Stored items

┄┄┄┄┄┄┄┄┄┄

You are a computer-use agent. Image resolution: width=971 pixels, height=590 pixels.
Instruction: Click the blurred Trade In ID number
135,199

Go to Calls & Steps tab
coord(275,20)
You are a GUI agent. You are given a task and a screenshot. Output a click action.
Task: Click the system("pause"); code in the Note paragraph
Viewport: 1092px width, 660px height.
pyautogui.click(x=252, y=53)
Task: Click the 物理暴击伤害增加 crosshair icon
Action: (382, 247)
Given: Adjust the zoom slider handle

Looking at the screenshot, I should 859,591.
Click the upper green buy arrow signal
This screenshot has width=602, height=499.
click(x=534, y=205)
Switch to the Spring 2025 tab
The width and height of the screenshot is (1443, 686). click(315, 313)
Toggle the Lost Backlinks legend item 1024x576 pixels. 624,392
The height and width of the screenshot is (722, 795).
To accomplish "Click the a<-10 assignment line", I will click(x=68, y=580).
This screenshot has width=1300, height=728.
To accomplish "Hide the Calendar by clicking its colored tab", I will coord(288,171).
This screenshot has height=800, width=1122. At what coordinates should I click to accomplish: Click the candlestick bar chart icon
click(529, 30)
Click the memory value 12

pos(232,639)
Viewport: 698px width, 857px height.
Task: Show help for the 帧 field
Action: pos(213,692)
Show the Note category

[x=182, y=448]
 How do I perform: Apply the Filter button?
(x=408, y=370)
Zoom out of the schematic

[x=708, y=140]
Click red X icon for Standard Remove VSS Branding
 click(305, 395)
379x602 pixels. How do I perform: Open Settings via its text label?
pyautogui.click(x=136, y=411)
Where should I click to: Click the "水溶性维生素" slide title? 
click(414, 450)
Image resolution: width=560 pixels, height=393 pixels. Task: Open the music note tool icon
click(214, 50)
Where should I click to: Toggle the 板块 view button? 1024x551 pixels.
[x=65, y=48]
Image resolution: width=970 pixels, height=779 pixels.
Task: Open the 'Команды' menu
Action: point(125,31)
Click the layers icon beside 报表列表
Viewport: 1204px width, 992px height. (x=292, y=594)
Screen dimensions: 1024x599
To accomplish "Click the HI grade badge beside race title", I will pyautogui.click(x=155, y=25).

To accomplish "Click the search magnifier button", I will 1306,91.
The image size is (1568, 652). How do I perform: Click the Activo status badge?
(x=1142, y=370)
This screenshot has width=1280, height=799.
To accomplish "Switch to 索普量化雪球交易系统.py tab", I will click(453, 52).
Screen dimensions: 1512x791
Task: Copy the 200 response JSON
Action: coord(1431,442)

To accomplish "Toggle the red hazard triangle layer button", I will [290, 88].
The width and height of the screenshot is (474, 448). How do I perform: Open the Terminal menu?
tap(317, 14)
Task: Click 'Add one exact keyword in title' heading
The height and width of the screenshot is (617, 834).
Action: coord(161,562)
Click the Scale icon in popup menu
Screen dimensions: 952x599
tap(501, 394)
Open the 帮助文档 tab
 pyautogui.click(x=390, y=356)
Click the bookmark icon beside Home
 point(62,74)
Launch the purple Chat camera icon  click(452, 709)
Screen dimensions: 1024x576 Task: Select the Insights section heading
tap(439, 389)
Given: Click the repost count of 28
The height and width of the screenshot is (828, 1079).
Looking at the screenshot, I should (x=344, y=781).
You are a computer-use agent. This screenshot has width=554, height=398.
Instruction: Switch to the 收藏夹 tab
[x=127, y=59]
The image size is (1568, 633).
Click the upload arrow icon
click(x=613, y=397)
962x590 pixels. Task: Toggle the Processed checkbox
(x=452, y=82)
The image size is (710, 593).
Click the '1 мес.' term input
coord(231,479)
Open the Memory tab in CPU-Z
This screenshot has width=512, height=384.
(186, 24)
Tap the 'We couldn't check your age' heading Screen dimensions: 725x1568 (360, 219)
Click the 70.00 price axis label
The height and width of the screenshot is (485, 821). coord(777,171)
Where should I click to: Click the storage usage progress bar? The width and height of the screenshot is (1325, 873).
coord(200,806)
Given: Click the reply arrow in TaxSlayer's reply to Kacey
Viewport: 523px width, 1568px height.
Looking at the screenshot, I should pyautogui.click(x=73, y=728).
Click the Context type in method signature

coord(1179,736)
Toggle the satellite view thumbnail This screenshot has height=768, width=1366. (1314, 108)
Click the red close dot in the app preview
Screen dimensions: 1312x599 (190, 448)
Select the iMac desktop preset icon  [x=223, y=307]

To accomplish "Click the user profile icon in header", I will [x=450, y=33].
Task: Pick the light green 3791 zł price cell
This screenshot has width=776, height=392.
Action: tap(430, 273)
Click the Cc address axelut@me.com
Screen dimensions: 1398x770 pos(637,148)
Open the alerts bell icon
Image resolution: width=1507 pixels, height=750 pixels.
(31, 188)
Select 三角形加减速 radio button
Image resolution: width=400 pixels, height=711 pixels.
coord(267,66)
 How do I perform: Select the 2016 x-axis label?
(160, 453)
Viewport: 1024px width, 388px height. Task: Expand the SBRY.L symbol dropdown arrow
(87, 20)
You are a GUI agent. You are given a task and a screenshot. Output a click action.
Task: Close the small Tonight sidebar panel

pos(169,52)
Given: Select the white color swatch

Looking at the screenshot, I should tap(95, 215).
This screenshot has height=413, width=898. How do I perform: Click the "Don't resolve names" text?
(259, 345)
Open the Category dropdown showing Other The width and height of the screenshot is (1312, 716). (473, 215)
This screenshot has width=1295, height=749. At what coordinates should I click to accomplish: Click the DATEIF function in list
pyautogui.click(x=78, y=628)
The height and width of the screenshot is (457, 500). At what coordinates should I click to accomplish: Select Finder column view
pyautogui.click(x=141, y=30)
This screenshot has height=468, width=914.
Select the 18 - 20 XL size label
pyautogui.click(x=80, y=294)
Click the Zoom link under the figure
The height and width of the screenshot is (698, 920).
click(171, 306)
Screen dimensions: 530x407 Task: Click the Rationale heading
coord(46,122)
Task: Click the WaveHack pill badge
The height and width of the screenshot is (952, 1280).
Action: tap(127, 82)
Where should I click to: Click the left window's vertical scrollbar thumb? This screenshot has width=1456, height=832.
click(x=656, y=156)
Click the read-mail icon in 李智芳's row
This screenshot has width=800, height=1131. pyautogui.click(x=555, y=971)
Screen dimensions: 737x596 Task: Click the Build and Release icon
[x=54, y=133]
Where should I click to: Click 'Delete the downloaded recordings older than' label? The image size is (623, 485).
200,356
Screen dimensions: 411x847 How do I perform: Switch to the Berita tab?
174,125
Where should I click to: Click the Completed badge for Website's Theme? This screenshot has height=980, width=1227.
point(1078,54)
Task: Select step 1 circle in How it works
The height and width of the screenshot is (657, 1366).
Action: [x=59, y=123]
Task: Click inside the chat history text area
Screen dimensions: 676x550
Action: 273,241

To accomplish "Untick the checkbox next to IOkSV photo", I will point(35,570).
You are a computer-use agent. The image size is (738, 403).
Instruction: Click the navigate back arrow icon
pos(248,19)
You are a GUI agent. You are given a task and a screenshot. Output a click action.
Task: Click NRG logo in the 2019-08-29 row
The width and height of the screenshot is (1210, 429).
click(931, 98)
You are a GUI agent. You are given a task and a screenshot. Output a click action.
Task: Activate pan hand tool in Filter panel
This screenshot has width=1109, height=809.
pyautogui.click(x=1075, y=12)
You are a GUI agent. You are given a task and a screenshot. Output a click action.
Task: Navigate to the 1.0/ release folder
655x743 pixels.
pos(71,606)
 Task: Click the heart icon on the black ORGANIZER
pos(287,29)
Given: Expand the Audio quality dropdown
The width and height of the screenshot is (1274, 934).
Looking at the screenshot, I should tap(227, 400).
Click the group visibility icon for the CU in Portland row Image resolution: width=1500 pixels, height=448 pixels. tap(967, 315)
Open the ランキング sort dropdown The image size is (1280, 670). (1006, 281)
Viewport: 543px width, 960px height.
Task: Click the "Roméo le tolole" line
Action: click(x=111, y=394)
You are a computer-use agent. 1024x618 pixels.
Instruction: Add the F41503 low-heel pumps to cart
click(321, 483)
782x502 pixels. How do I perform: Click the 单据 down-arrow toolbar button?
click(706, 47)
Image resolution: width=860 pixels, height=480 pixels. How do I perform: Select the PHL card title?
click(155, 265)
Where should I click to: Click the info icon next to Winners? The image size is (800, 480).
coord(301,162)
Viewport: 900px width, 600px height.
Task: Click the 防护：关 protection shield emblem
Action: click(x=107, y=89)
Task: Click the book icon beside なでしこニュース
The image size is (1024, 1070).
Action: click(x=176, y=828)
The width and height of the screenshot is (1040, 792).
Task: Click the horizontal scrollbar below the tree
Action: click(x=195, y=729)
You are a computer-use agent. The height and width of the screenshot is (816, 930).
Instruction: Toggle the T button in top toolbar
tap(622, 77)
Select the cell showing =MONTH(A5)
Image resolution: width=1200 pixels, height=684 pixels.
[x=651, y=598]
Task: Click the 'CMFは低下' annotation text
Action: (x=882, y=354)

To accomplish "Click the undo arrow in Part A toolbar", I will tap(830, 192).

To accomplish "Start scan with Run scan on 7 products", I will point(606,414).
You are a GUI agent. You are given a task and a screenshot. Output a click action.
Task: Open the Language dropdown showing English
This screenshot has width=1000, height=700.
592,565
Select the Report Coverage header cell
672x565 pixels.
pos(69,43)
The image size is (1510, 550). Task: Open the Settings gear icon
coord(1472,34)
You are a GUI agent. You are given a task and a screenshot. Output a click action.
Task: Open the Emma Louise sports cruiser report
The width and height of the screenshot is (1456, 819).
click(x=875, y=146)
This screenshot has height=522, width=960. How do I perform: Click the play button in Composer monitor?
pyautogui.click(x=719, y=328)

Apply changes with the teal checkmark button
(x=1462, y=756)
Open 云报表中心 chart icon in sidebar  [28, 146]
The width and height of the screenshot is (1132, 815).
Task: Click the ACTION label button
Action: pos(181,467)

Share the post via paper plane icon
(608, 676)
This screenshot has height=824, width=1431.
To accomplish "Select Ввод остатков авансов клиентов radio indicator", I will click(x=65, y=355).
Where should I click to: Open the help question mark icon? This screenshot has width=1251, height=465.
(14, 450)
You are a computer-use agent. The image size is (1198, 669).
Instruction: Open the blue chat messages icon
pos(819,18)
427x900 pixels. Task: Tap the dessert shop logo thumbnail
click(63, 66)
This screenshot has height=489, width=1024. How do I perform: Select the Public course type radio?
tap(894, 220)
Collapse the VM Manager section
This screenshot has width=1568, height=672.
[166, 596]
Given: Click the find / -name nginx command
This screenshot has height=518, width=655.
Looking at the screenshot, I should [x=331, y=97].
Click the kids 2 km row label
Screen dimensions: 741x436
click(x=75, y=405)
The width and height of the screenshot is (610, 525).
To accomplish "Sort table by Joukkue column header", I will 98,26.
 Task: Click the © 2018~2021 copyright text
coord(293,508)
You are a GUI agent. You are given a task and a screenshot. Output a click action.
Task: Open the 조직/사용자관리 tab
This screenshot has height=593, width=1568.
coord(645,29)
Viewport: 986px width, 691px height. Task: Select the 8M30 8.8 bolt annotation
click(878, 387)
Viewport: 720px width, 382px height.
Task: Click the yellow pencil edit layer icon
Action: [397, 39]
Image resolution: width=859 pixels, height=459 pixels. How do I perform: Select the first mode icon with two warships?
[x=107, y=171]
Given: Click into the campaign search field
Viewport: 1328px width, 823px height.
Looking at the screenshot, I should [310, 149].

┄┄┄┄┄┄┄┄┄┄

INSTRUCTIONS FOR THE TASK → Line count for "header": determine it from the data and answer with the number by itself.

ANSWER TO THIS PROBLEM → 3